• _Task prompt_
Render every line of the records below as a Markdown table with the columns "Row" and "Record text," one numbered row per line, skipping blank lines and leaving the pictures out.

+ + + + +

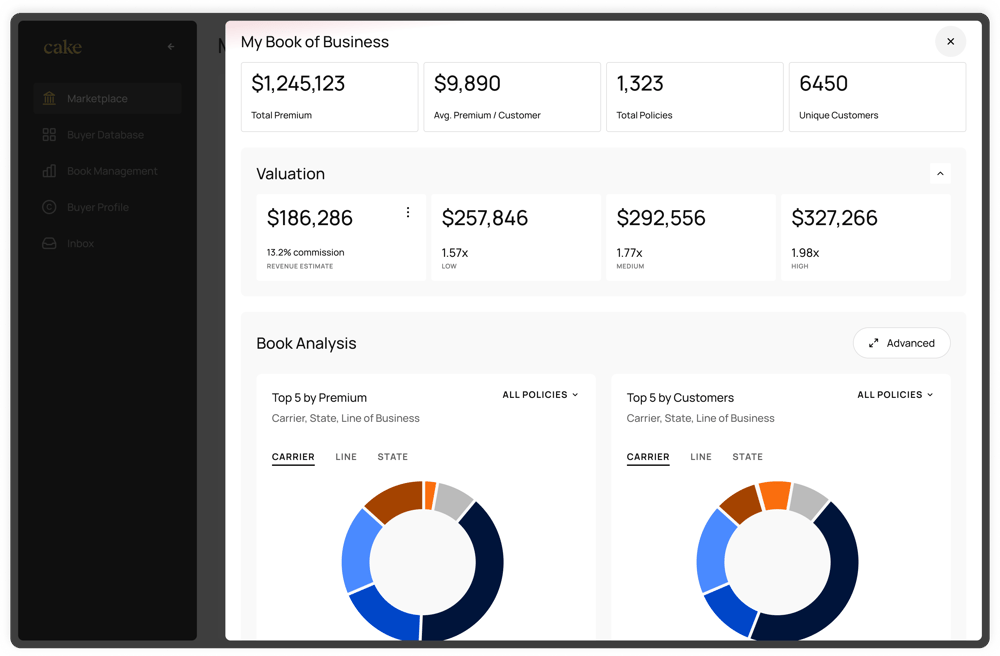Click the Advanced button in Book Analysis
This screenshot has width=1000, height=656.
tap(902, 343)
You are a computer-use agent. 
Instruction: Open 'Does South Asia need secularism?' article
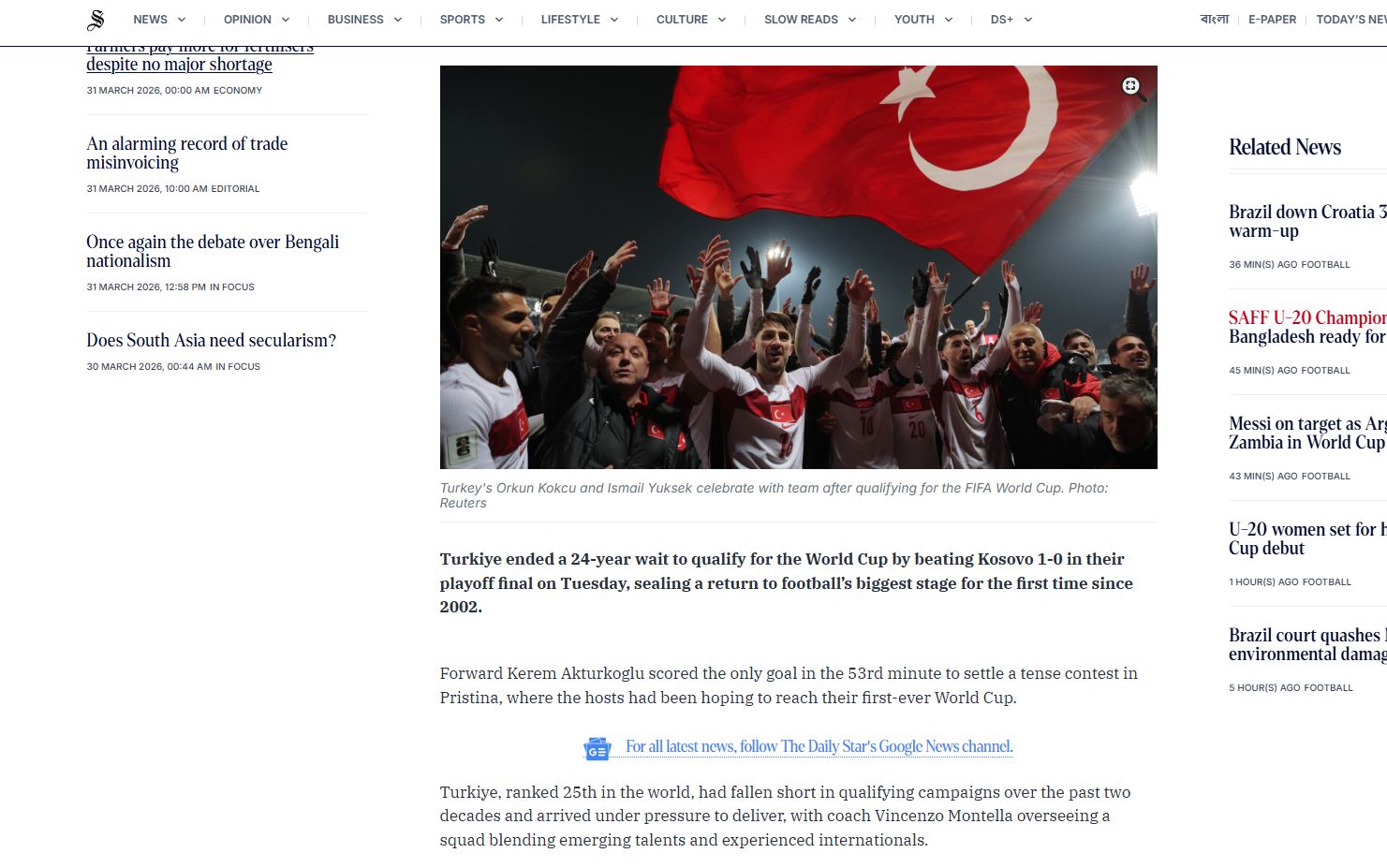click(211, 340)

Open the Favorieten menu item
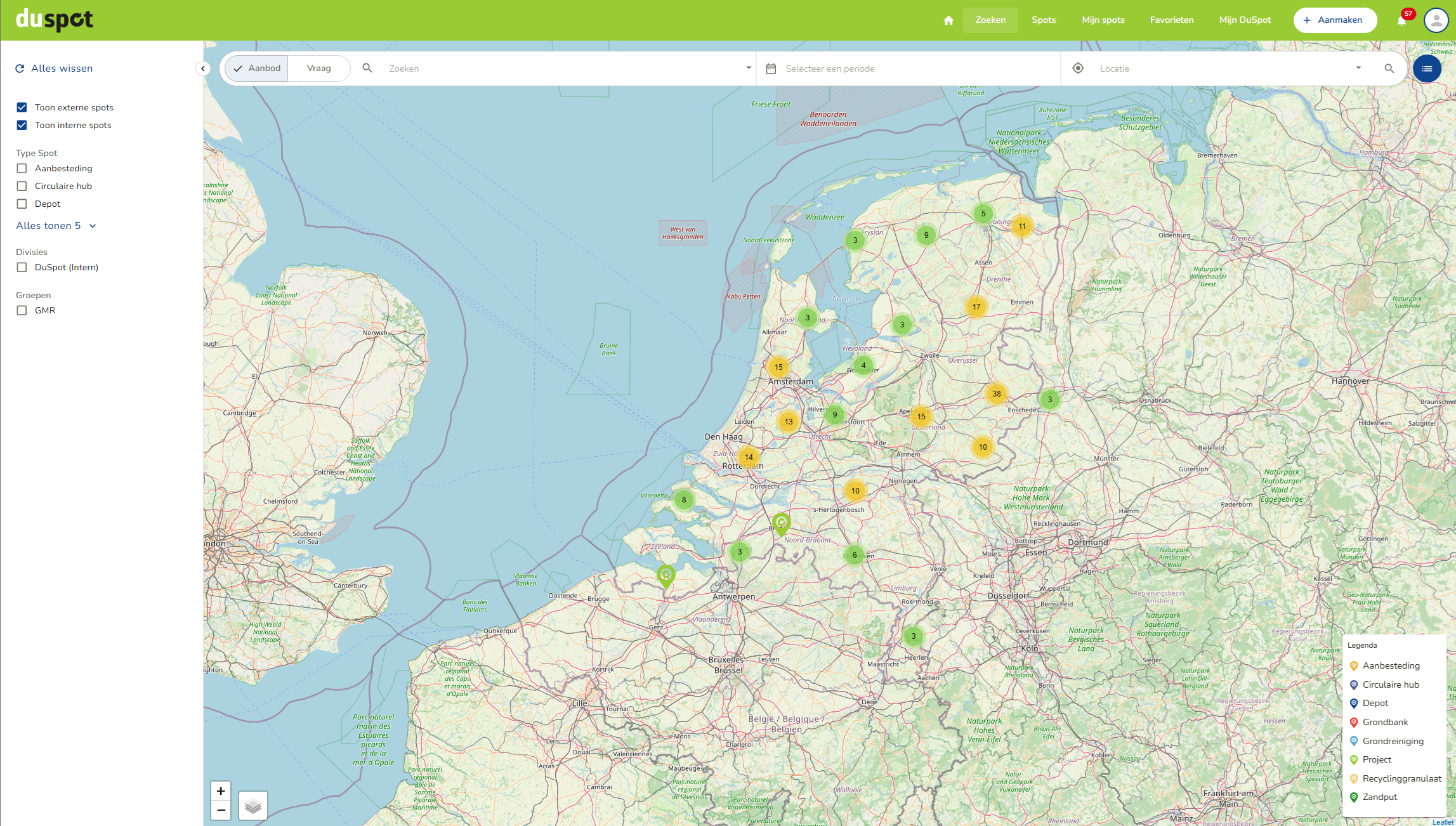coord(1171,20)
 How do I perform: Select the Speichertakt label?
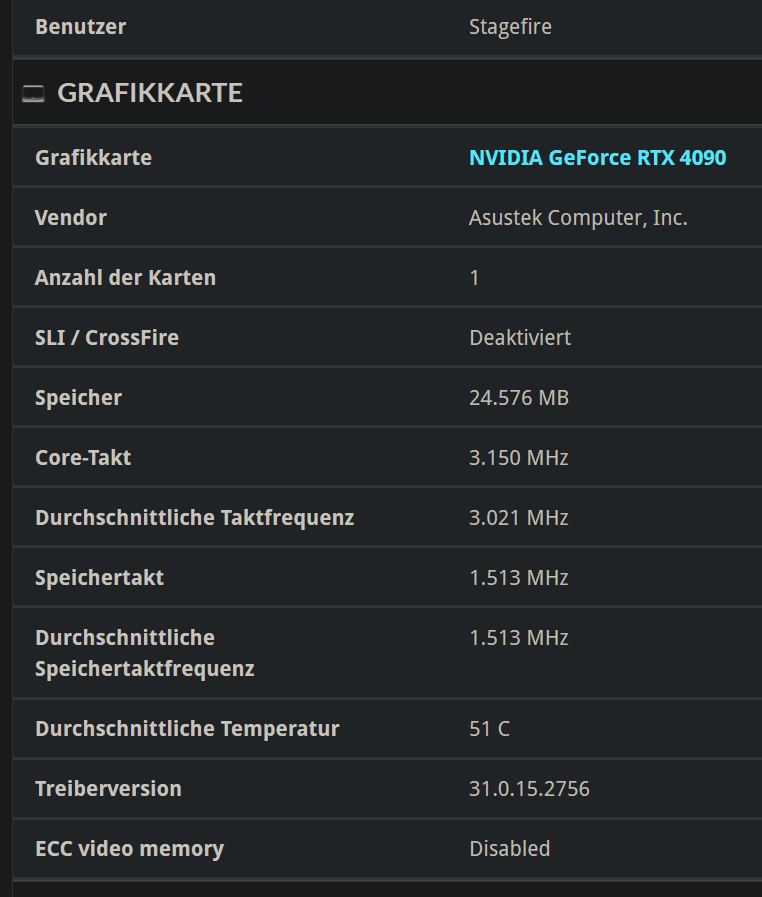(x=99, y=578)
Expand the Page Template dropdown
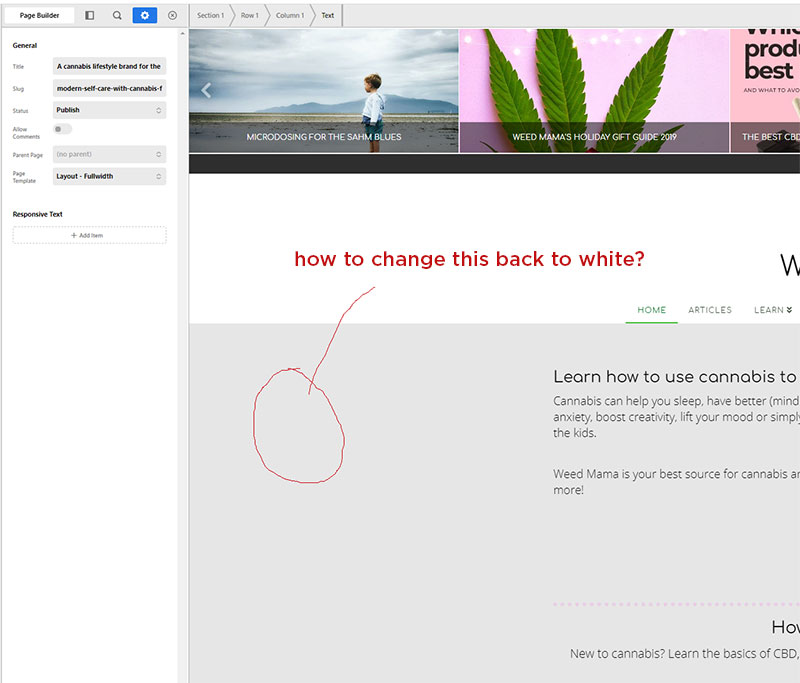The width and height of the screenshot is (800, 683). (109, 176)
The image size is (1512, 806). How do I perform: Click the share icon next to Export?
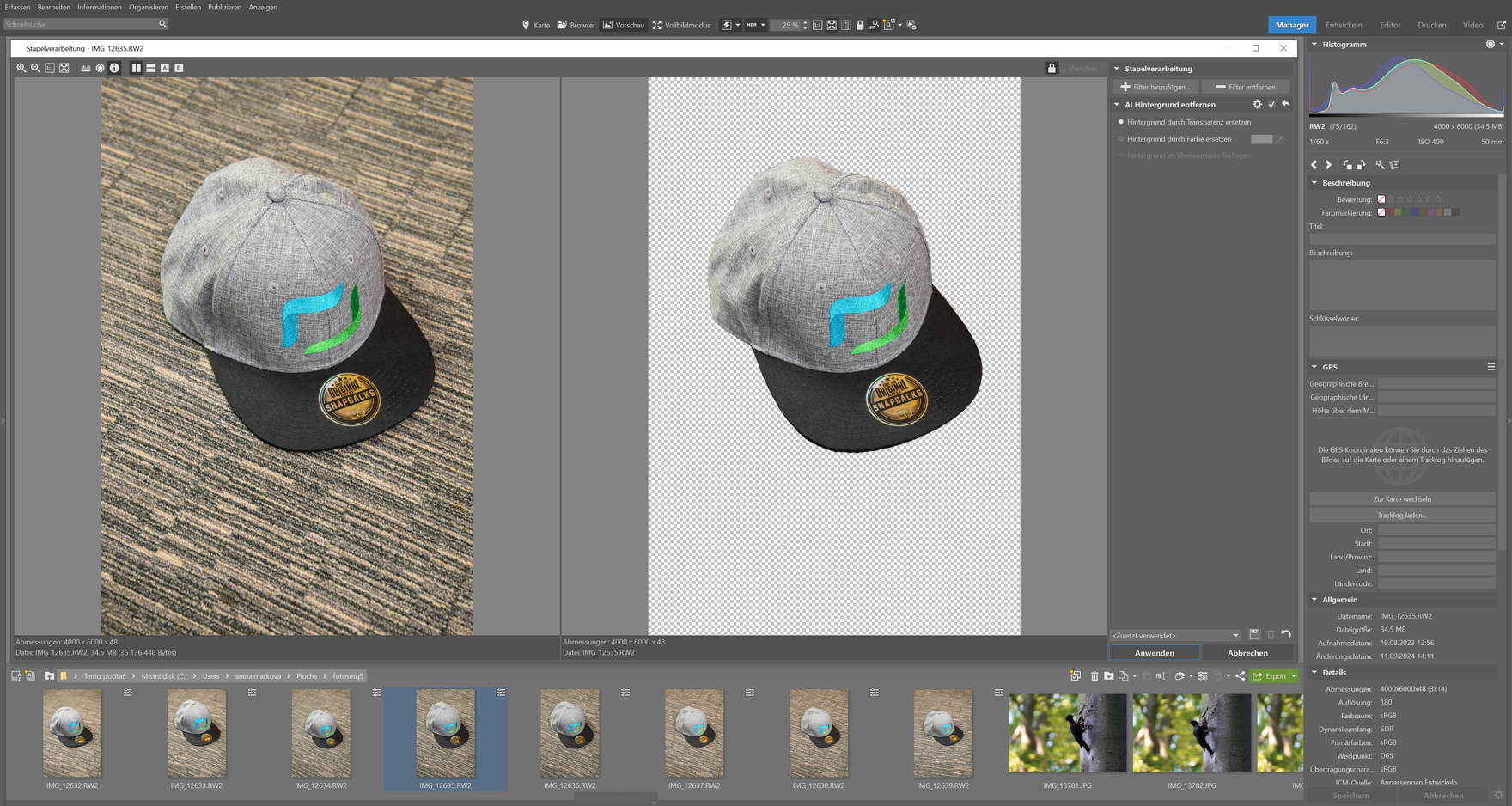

+ + + + +

• _Full answer_
| Row | Record text |
|---|---|
| 1 | Click the Advanced button in Book Analysis |
| 2 | This screenshot has width=1000, height=656. |
| 3 | tap(902, 343) |
| 4 | You are a computer-use agent.  |
| 5 | Instruction: Open 'Does South Asia need secularism?' article |
| 6 | click(211, 340) |
| 7 | Open the Favorieten menu item |
| 8 | coord(1171,20) |
| 9 |  How do I perform: Select the Speichertakt label? |
| 10 | (x=99, y=578) |
| 11 | Expand the Page Template dropdown |
| 12 | The width and height of the screenshot is (800, 683). (109, 176) |
| 13 | The image size is (1512, 806). How do I perform: Click the share icon next to Export? |